Caching Async Operations via Promises

Posted on August 22, 2016

I was working on a bug in Normandy the other day and remembered a fun little trick for caching asynchronous operations in JavaScript.

The bug in question involved two asynchronous actions happening within a function. First, we made an AJAX request to the server to get an "Action" object. Next, we took an attribute of the action, the implementation_url, and injected a <script> tag into the page with the src attribute set to the URL. The JavaScript being injected would then call a global function and pass it a class function, which was the value we wanted to return.

The bug was that if we called the function multiple times with the same action, the function would make multiple requests to the same URL, even though we really only needed to download data for each Action once. The solution was to cache the responses, but instead of caching the responses directly, I found it was cleaner to cache the Promise returned when making the request instead:

export function fetchAction(recipe) {
  const cache = fetchAction._cache;

  if (!(recipe.action in cache)) {
    cache[recipe.action] = fetch(`/api/v1/action/${recipe.action}/`)
      .then(response => response.json());
  }

  return cache[recipe.action];
}
fetchAction._cache = {};

Another neat trick in the code above is storing the cache as a property on the function itself; it helps avoid polluting the namespace of the module, and also allows callers to clear the cache if they wish to force a re-fetch (although if you actually needed that, it'd be better to add a parameter to the function instead).

After I got this working, I puzzled for a bit on how to achieve something similar for the <script> tag injection. Unlike an AJAX request, the only thing I had to work with was an onload handler for the tag.
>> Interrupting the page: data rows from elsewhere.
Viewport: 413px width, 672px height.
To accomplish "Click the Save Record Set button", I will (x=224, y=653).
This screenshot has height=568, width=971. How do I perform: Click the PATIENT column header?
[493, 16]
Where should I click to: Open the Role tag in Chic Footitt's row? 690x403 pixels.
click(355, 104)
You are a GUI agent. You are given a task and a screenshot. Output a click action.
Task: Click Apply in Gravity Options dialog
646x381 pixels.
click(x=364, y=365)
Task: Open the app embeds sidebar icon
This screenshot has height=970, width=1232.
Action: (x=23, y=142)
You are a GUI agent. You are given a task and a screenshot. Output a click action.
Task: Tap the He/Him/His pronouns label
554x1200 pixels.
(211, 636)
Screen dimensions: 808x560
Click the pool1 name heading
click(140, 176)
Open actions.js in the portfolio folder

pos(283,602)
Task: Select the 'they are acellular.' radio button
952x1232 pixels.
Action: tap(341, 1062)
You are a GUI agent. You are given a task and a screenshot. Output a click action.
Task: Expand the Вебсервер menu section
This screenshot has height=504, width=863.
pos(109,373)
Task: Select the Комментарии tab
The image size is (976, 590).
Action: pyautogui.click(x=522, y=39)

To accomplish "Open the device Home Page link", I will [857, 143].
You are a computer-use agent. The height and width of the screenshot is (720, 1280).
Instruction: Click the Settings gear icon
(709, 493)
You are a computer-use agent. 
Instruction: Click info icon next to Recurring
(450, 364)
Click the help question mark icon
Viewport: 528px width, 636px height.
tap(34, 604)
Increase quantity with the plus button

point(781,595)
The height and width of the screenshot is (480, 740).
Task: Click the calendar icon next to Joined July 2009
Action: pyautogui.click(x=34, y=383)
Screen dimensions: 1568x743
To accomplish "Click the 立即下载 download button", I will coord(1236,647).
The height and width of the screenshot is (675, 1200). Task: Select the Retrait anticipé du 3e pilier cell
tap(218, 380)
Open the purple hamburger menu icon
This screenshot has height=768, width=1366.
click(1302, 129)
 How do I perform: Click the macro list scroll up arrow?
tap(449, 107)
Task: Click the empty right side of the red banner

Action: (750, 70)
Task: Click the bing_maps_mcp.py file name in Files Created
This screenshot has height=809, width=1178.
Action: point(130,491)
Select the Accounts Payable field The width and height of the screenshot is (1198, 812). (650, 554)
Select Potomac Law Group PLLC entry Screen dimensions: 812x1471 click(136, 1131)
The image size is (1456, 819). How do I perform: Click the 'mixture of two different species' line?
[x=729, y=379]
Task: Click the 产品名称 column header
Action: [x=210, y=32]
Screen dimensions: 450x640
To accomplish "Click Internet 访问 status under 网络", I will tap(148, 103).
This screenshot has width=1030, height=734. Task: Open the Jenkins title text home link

Eventually I realized that nothing was stopping me from wrapping the <script> tag injection in a Promise and caching it in exactly the same way:

export function loadActionImplementation(action) {
  const cache = loadActionImplementation._cache;

  if (!(action.name in cache)) {
    cache[action.name] = new Promise((resolve, reject) => {
      const script = document.createElement('script');
      script.src = action.implementation_url;
      script.onload = () => {
        if (!(action.name in registeredActions)) {
          reject(new Error(`Could not find action with name ${action.name}.`));
        } else {
          resolve(registeredActions[action.name]);
        }
      };
      document.head.appendChild(script);
    });
  }

  return cache[action.name];
}
loadActionImplementation._cache = {};

From a nitpicking standpoint, I'm not entirely happy with this function:

  • The name isn't really consistent with the "fetch" terminology from the previous function, but I'm not convinced they should use the same verb either.
  • The Promise code could probably live in another function, leaving this one to only concern itself about the caching.
  • I'm pretty sure this does nothing to handle the case of the script failing to load, like a 404.

But these are minor, and the patch got merged, so I guess it's good enough.